Adopting a method from Carol Stockhausen, I offer several criteria to establish this project's legitimacy. The Pauline exegesis that I propose is plausible to the extent that (1) it is rooted in his text; (2) it is historically credible; (3) it illuminates the argument in Rom 9; and (4) it resolves difficulties elsewhere in Romans.

Throughout his letters, Paul uses the stories of Abraham to create textual space in Genesis for Gentile believers in Christ. Outside of Romans, this results in an ethnically undifferentiated "Israel of God" (Gal 6:16). In Rom 4, however, Jews and Gentiles constitute separate lines of descent within one Abrahamic family.
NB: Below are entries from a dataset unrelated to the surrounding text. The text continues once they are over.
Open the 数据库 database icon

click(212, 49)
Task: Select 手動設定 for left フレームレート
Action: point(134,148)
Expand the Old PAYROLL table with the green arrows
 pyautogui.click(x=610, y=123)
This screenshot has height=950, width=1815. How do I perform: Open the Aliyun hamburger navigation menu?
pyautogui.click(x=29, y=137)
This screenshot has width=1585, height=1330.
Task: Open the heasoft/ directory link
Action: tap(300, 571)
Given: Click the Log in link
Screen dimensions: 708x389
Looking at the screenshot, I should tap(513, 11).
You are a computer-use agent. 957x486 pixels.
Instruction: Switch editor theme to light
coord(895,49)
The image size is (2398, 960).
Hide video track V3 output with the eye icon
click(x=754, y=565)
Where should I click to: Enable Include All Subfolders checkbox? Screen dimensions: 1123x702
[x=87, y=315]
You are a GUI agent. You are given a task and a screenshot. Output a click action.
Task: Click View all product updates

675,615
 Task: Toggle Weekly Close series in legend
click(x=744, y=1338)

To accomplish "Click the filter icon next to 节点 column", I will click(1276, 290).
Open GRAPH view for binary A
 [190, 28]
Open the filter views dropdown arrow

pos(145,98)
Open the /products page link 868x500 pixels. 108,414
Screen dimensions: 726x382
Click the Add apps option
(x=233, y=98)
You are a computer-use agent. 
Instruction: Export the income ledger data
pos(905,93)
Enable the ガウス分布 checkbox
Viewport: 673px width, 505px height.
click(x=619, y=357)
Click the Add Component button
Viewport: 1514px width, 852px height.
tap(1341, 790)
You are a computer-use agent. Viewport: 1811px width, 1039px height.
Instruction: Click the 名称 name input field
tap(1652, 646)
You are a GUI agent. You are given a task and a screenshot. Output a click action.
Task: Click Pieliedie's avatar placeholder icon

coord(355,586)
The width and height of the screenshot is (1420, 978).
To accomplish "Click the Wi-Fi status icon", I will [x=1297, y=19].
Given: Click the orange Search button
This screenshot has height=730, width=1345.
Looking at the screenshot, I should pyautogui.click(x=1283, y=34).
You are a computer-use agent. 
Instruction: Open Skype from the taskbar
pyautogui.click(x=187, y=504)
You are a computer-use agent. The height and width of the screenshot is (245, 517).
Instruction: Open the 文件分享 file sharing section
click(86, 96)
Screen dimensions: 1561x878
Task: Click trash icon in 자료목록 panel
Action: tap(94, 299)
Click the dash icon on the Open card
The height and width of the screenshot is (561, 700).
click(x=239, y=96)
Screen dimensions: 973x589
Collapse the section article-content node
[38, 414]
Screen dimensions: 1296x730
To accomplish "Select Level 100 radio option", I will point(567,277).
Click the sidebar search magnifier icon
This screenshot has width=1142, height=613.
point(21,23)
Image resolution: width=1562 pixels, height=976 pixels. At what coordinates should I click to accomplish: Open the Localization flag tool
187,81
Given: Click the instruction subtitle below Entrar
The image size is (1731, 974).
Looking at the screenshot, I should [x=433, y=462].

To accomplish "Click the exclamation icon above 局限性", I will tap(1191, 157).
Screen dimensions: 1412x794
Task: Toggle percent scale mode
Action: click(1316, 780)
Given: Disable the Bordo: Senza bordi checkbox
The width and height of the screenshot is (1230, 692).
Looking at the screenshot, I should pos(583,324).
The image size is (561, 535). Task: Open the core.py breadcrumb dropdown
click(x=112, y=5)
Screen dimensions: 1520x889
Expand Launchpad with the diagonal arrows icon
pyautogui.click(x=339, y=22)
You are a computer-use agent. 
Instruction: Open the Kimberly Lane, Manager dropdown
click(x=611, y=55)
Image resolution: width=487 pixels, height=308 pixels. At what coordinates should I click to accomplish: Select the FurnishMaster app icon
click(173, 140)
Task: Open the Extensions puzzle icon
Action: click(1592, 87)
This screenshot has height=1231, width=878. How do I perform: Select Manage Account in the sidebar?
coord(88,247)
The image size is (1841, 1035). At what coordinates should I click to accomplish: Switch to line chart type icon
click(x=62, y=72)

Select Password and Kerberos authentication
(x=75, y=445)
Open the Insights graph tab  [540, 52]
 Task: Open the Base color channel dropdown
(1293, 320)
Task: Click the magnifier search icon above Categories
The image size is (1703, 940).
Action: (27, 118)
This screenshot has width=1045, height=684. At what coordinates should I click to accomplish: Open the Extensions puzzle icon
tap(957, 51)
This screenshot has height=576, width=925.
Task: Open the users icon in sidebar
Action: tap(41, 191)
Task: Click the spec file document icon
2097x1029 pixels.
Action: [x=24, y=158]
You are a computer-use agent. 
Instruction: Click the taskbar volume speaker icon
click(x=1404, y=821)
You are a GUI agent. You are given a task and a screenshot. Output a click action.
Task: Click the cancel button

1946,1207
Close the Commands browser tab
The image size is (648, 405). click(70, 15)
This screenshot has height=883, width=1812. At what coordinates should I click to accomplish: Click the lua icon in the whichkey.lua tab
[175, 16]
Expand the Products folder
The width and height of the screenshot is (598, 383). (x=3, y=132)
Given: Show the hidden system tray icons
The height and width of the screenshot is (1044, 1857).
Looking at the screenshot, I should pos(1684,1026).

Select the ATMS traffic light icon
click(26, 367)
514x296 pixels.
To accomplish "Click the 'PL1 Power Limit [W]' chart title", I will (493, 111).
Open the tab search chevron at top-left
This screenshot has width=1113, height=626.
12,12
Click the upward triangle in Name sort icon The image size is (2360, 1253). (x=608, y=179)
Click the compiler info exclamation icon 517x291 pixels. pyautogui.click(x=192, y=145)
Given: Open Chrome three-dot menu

In Rom 9, Paul resumes this mode of locating Gentiles among Abraham's children. The pentateuchal texts elucidating the election of the patriarchs (9:7, 9, 12) and the prophetic quotations vindicating God's inclusive call (9:25-29) are connected to each other by several links. If these are valid, then Hosea and Isaiah do not stand alone but extend and subvert the pattern of the chosen and rejected sons that Paul finds in Genesis. By juxtaposing texts from Torah and the Prophets, he creates separate genealogies yet intertwined destinies for Jewish and Gentile descendants of Abraham.

I seek to substantiate this hypothesis by arguing for the following claims, each corresponding to a recognized exegetical problem. First, Paul reads Gentiles into Hosea by typologically identifying them with Abraham's excluded children. Second, Paul presumes that they will inherit Abraham's territorial promise. Third, Paul uses the Isaian texts that speak of a remnant to effect a division within Israel. Fourth, Paul derives his theology of the remnant from Genesis rather than Isaiah. Finally, Paul's mode of argument, which seems to make contrary statements concerning Israel's chosen status, reenacts the ironic narrative of patriarchal election.